The next chapter in Creation: The Apple of God’s Eye by Justo González considers the question of evil. In this chapter González explores a number of views, but offers no pat answers. In orthodox Christian theology no edge of the triangle can be denied. To a certain extent we must consider it a mystery. Part of the answer must include free will. González looks at Augustine’s “solution” to the problem.
According to Augustine, a central characteristic of free will is that it is its own cause. Certainly, outside factors, experiences, needs, perceptions, and so on do influence our decisions. But whatever in a decision is determined by outside influences is not truly ours. Decisions are ours only inasmuch as they are generated by the will itself. Thus, one may well say that part of the image of God in us is that our will, like God’s, is ultimately self-generated. No matter how much prompted by outside forces, in the final analysis it is not generated by such forces. This is precisely the reason we call it “free.” (p. 54-55)
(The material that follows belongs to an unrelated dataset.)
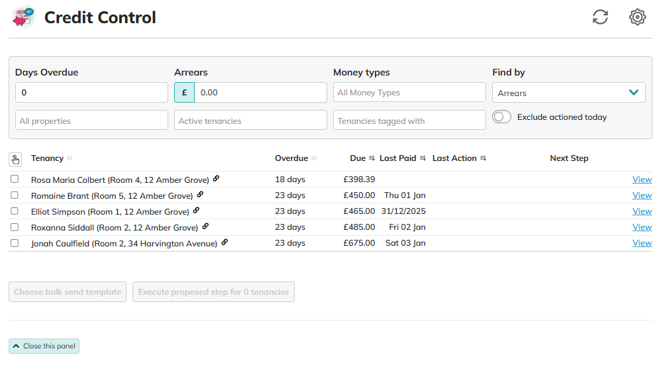The image size is (661, 365).
Task: Click the select-all hand icon in table header
Action: 15,159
Augustine classified things as greater goods (virtues) that can never be perverted, and lesser goods that can be turned to good or evil. Power and money are lesser goods. Free will is an intermediate good that can be used to pursue greater goods or to turn lesser goods to either good or evil ends.
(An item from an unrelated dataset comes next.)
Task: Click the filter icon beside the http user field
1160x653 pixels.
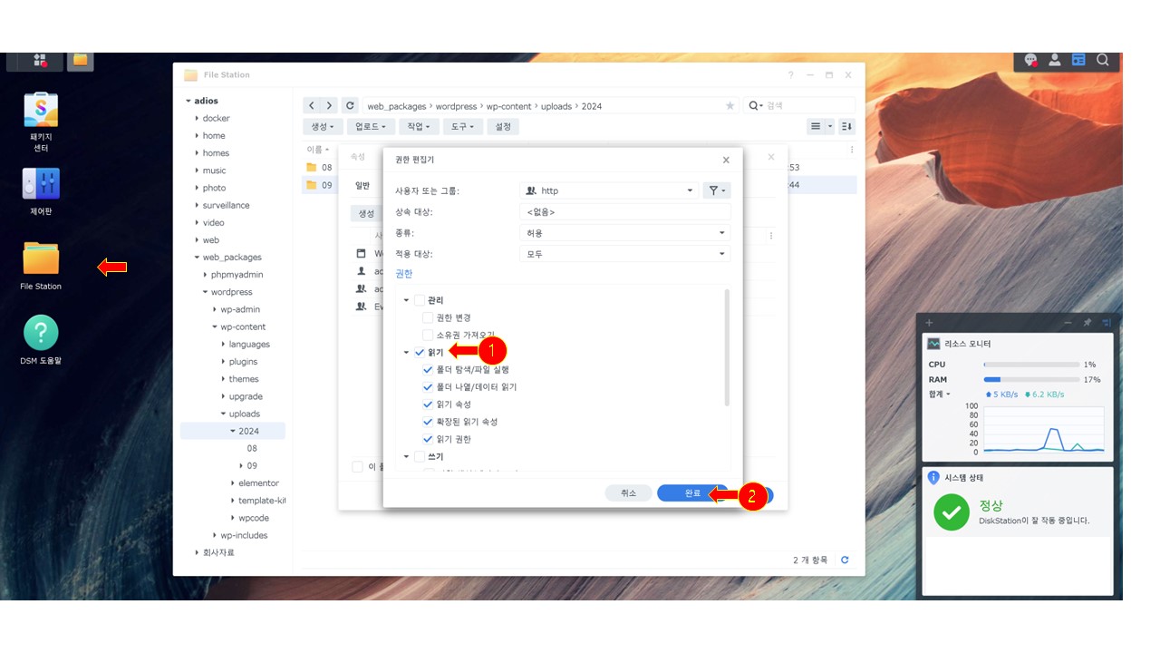Action: pos(716,190)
Augustine’s solution, and especially the subsequent emphasis on the Fall perverting the will of humankind, is not entirely satisfactory. Even a cosmic fall, before Adam and Eve, doesn’t do away with the problems. When the Fall is invoked as a solution to the problem of evil, the biblical narrative becomes a tale framed by “no longer.” The initial good creation is “no longer” good. Restoration becomes the driving theme. In the age to come creation will be restored to its intended good state.
Not Yet. González looks at another perspective, also found in the ancient church fathers. This is the perspective of “not yet.”
There is, however, another metaphor that also appeared early in Christian history. While the metaphor of the fall sees evil in terms of “no longer,” this other metaphor sees it in terms of “not yet.” Within this metaphor, evil is not to be seen mostly as a fall from primeval perfection, but rather as the present situation of a creation that is still moving to its completion. … There are also hints of this in the passage from Romans … where Paul speaks of a creation “groaning in travail,” as in the pangs of childbirth. For a woman in travail, her pains are not a matter of “no longer,” but rather of “not yet.” (p. 59)
Irenaeus of Lyon provides one example of this approach in the early church. While there are some elements of “no longer” in the biblical narrative, such as “no longer” walking with God, “not yet” is a more pervasive overarching theme.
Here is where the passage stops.